Problem details:
In the records below, find the line containing "Task: Click help icon next to Sub Only?" and the line containing "Select the red crosshair pointer tool"; please repeat exactly the lines from one to the other, both included, and nothing more.

Segment Start: Data records

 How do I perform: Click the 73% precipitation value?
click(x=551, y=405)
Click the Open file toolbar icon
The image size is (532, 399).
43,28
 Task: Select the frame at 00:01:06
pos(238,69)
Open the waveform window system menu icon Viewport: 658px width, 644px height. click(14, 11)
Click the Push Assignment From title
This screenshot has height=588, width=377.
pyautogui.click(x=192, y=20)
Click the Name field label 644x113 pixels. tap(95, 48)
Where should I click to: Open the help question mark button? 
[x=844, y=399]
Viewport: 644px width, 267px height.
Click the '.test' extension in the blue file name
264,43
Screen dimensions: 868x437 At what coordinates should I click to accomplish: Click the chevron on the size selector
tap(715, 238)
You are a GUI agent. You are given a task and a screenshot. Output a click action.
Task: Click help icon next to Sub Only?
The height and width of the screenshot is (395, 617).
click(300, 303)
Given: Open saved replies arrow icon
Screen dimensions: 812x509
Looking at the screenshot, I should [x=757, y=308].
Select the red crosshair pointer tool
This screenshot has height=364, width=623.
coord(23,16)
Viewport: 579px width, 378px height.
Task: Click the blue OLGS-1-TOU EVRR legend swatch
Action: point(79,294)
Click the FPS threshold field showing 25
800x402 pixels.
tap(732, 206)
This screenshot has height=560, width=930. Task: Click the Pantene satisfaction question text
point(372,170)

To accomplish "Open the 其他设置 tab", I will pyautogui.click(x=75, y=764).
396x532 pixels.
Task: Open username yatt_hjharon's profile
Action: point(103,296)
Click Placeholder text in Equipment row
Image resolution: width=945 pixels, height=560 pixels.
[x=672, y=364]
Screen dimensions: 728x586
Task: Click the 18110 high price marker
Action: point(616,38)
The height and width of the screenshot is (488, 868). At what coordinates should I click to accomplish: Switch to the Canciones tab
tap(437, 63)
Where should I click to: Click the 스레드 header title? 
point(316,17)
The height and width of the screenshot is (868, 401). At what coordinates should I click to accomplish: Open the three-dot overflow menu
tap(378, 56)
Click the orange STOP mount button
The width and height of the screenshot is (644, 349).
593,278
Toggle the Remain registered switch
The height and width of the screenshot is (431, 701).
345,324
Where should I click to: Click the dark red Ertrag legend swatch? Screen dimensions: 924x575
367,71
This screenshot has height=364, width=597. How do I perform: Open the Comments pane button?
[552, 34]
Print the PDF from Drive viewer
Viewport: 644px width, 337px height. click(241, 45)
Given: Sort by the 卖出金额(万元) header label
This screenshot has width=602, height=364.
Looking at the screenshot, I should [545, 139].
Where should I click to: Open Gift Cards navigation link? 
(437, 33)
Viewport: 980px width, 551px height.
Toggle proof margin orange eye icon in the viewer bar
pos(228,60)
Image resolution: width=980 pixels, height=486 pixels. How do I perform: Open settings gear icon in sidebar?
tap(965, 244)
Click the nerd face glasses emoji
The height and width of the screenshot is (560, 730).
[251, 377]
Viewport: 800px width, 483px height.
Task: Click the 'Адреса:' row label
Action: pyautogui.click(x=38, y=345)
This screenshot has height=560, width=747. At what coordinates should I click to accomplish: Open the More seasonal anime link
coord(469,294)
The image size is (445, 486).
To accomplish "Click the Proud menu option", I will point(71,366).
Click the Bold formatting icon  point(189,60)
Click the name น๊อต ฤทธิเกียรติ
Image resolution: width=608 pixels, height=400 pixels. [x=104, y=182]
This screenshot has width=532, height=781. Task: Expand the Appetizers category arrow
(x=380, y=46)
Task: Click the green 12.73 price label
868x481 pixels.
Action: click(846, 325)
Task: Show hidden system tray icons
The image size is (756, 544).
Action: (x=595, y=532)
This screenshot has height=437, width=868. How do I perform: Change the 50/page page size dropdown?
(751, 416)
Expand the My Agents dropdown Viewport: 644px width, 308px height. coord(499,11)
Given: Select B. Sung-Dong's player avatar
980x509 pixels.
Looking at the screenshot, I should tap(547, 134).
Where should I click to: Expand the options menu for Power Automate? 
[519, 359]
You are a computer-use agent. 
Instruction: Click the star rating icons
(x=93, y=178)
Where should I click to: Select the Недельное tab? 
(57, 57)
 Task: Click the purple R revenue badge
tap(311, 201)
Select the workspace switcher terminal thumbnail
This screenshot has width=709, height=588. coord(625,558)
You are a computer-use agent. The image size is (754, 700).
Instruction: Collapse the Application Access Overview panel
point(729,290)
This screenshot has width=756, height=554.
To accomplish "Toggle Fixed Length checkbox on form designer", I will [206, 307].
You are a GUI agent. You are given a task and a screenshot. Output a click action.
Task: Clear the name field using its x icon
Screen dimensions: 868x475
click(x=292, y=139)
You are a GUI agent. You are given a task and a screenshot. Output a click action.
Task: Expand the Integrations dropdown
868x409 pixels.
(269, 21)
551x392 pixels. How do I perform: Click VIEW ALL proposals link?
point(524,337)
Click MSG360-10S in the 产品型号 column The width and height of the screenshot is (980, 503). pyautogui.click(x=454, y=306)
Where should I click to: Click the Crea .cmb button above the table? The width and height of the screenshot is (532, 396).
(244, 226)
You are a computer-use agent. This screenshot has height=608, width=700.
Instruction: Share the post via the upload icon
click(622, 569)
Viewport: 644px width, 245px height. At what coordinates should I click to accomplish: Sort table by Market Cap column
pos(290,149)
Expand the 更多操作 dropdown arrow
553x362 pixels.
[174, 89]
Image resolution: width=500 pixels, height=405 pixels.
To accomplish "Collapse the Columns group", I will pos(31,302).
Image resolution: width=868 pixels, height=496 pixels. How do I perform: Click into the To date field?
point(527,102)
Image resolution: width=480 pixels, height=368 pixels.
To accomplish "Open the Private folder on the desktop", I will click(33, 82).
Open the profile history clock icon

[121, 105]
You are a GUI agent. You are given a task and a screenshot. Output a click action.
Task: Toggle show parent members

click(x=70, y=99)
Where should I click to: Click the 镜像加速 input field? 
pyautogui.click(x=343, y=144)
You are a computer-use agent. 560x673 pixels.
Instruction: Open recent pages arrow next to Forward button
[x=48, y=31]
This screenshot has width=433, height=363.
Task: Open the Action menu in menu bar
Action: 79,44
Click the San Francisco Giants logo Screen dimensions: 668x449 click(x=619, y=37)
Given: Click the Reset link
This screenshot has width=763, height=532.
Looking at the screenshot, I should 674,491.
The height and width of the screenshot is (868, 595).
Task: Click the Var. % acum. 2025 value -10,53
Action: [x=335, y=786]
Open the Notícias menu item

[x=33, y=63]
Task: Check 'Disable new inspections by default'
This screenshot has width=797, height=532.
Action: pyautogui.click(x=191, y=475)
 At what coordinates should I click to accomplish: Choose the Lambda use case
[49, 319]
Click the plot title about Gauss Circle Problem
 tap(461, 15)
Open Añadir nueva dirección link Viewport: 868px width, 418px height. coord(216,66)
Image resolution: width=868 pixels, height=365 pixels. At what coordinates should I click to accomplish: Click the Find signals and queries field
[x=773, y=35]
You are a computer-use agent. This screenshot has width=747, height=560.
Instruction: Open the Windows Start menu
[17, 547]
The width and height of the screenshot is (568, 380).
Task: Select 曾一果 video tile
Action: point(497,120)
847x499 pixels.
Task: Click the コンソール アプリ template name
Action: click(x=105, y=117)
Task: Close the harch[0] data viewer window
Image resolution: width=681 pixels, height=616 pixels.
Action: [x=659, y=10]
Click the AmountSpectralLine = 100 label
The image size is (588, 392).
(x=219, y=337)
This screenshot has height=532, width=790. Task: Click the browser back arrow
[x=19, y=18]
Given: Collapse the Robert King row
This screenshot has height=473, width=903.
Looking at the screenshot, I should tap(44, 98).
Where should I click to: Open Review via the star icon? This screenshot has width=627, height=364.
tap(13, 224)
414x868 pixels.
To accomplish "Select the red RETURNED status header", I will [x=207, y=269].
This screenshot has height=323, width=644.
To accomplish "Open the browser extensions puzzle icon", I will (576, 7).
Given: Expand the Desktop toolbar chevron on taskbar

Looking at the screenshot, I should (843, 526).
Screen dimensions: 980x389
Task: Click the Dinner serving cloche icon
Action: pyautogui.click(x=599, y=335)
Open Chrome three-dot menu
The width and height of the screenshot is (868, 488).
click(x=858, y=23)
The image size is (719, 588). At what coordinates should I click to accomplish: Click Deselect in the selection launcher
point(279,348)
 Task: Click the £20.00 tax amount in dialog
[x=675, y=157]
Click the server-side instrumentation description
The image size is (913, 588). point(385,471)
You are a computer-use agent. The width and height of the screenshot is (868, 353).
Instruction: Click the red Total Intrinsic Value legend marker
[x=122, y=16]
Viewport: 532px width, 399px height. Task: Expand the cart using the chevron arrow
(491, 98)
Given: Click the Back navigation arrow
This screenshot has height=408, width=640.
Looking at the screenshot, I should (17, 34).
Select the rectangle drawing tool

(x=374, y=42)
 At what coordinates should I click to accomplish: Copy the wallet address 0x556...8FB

Segment End: Data records

Task output:
Task: Click help icon next to Sub Only?
The height and width of the screenshot is (395, 617).
click(300, 303)
Given: Open saved replies arrow icon
Screen dimensions: 812x509
Looking at the screenshot, I should [x=757, y=308].
Select the red crosshair pointer tool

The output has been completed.